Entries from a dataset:
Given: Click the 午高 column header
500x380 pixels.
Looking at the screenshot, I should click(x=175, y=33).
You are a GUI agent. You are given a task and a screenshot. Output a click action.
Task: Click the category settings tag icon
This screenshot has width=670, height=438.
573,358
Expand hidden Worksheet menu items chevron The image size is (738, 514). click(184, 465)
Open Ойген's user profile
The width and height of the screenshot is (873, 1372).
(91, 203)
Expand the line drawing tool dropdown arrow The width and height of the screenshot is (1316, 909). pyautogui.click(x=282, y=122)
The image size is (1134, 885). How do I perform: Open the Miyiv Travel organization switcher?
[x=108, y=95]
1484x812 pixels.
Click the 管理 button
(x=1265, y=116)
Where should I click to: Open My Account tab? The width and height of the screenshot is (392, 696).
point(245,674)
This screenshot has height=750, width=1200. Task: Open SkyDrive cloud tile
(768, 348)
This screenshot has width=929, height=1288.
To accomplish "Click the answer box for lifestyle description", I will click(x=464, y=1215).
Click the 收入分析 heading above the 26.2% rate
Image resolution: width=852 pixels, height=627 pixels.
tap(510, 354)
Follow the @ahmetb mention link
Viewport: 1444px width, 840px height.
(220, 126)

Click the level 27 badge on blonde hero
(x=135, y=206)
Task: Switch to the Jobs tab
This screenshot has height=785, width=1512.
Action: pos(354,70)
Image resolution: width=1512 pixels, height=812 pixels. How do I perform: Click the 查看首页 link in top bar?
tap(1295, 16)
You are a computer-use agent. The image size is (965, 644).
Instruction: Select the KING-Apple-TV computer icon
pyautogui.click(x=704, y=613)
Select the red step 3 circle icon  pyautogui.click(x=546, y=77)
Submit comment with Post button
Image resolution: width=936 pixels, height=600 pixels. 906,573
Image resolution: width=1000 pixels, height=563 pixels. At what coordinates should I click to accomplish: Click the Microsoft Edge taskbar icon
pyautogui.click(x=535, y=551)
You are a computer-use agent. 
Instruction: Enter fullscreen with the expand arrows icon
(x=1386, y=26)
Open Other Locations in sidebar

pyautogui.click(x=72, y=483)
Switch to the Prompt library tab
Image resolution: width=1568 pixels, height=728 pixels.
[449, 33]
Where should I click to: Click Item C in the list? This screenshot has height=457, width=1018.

_The request_
Copy out each line of the entries above that contains the string "size".

_Response to this exercise_
Expand hidden Worksheet menu items chevron The image size is (738, 514). click(184, 465)
The image size is (1134, 885). How do I perform: Open the Miyiv Travel organization switcher?
You are a computer-use agent. The image size is (965, 644).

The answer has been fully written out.